Don Milani faceva una netta distinzione tra la scuola di base obbligatoria, cioè i primi otto anni di scuola, e la scuola superiore. Vietava solennemente la bocciatura nella scuola di base ed invece era fautore di una durezza intransigente nella scuola superiore, cominciando proprio dalle scuole magistrali.
“Il problema qui si presenta tutto diverso dalla scuola dell’obbligo. Là ognuno ha un diritto profondo a essere fatto eguale. Qui invece si tratta solo di abilitazioni … per le patenti siate severi. Ma non bocciate l’autista perché non sa la matematica, o il medico perché non sa i poeti … Siete sicuri che per fare un buon maestro sia indispensabile il latino?”.
Don Milani voleva che le magistrali non avessero sbocco universitario e nemmeno altri sbocchi professionali diversi dall’insegnamento, il preziosissimo per lui insegnamento di base, quello che costruisce gli “uguali”.
“I maestri abilitati del ’63 furono 22.266. L’anno seguente ne troviamo iscritti all’università 13.370. Su 100 ragazzi che abilitate maestri, 60 non sono contenti. C’è la tendenza a estendere il numero delle facoltà a cui si accede dalle magistrali. Così la preparazione dei maestri diventa sempre più generica e svogliata. Per fare un buon maestro occorre una scuola chiusa che non dia sbocco a nulla”.
Nel suo integralismo etico (a tratti forse manicheistico) proponeva di fare due scuole, una per le persone con la vocazione verso la dedizione totale, una verso gli altri, quelli che pensano “al proprio bene”.

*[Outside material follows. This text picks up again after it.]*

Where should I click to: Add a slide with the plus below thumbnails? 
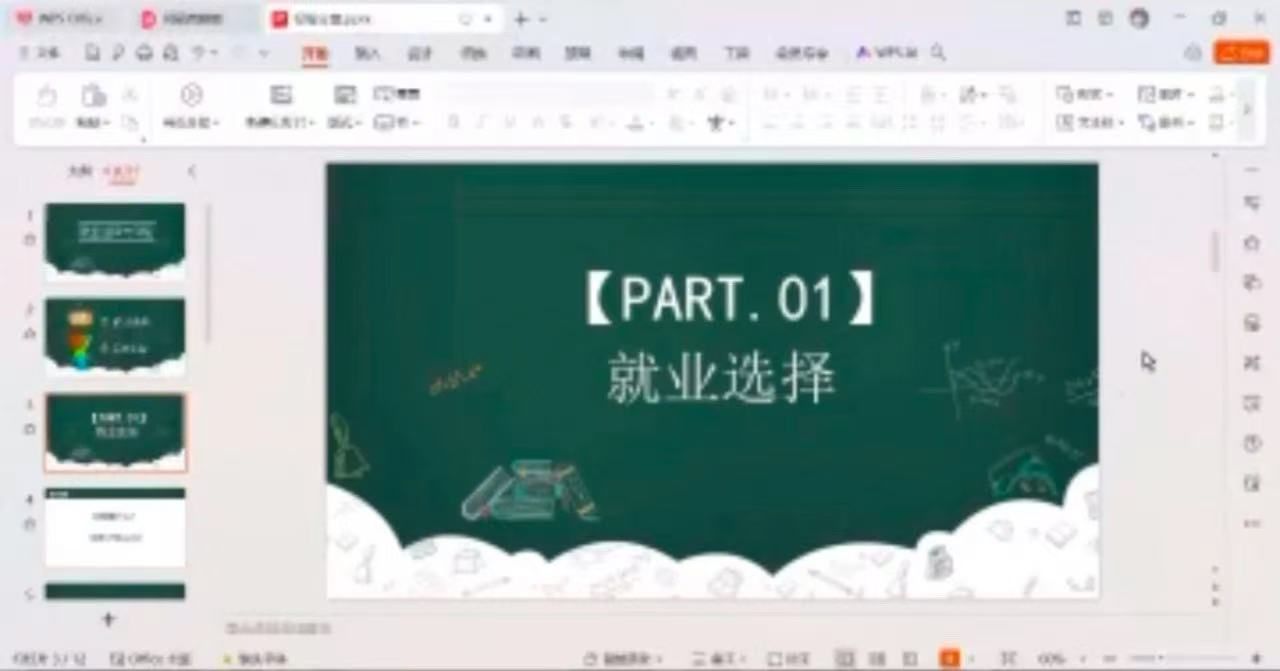109,619
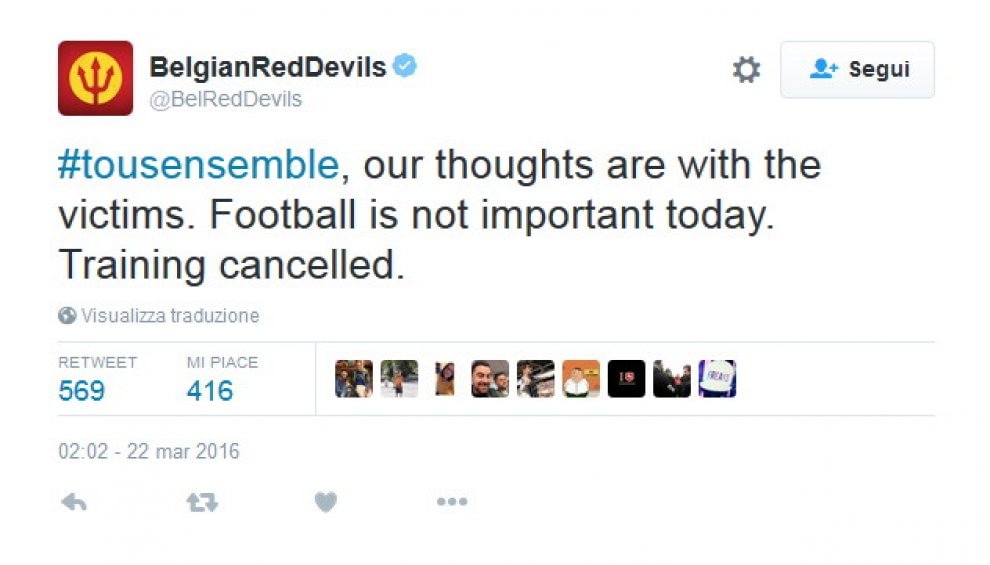Screen dimensions: 990x565
Task: Open the BelgianRedDevils profile name
Action: (268, 67)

“Si potrebbe fare due scuole. Una chiamarla ‘scuola di servizio sociale’ dai 14 ai 18 anni. Ci vanno quelli che hanno deciso di spendere la vita solo per gli altri: il prete, il maestro (per gli otto anni dell’obbligo), il sindacalista, l’uomo politico. Magari con un anno di specializzazione. Le altre le chiameremo “scuole al servizio dell’io” e si potrebbe lasciare quelle che c’è ora senza ritocchi.

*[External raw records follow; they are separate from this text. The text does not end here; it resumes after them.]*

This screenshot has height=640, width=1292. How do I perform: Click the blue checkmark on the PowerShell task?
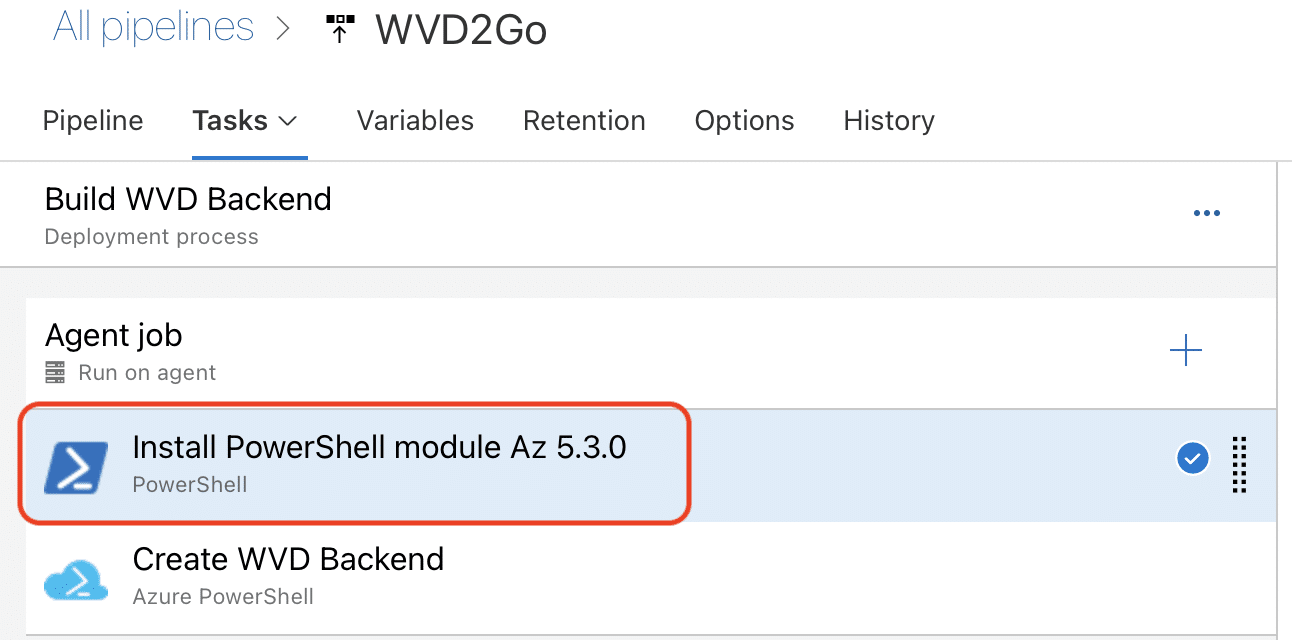coord(1192,458)
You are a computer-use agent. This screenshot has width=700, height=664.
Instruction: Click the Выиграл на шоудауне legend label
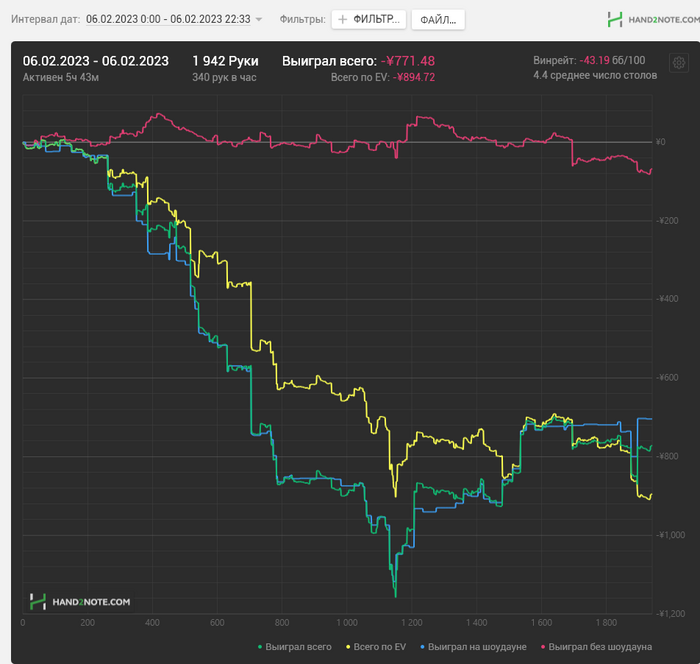pos(477,647)
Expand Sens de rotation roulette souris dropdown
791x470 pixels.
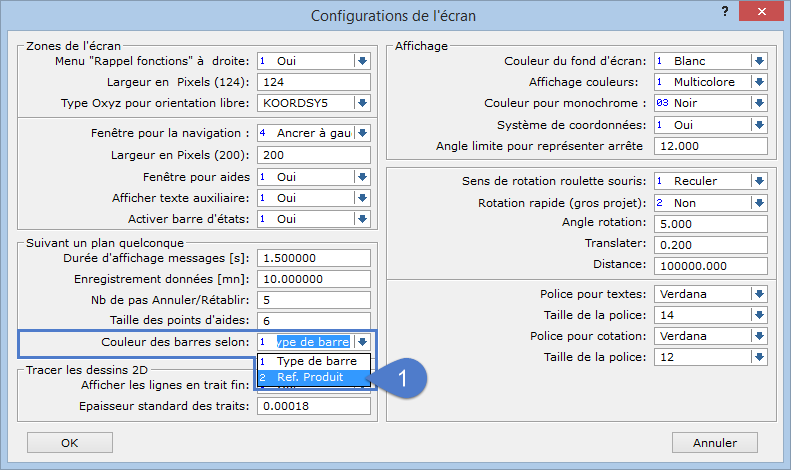[758, 181]
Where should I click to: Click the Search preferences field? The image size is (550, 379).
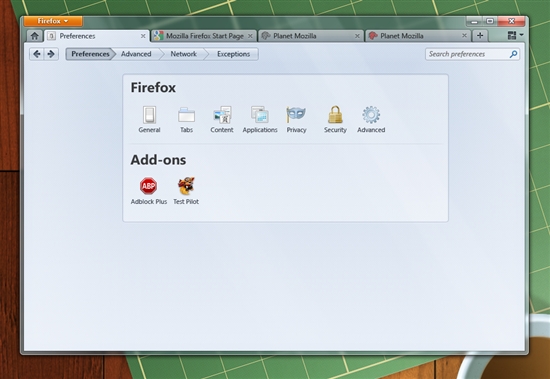tap(472, 54)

Come si vede il rispetto totale di don Milani è verso quattro “professioni”, il prete, il maestro, il sindacalista, il politico. Ma non era contento dei politici suoi contemporanei anche se risparmia i democristiani.
“Topi di museo le destre. Topi di laboratorio i comunisti. Lontani gli uni e gli altri da noi che non si parla e s’ha bisogno di una lingua d’oggi e non di ieri”.
Anche sui contenuti la sua critica era frontale: “Tre anni su brutte traduzioni di poemi antichi (Iliade, Odissea, Eneide). Tre anni su Dante. Neanche un minuto solo sul vangelo. Non dite che il vangelo tocca ai preti. A letteratura (nella scuola di Barbiana, nda) il capitolo più lungo toccava al libro che più ha lasciato il segno”.
“Da gente che dimentica il vangelo c’è da aspettarsi qualunque cosa … ci sarà qualche libro un po’ diverso. Ma vorrei avere una statistica di quelli più adottati”.
Devo dire che inutilmente ho cercato, a lungo e più volte, di avere dati statistici sui libri di testo adottati nelle scuole, sia nazionali che per regione o provincia. Purtroppo sui libri di testo grava un imbarazzatissimo silenzio. Per quanto vedo io, i libri di testo hanno ritrovato le caratteristiche più tradizionali, quelle del demoniaco nozionismo.
Che dire? Ignorare le voci profetiche, o magari ridurle alla propria misura, fa sempre comodo.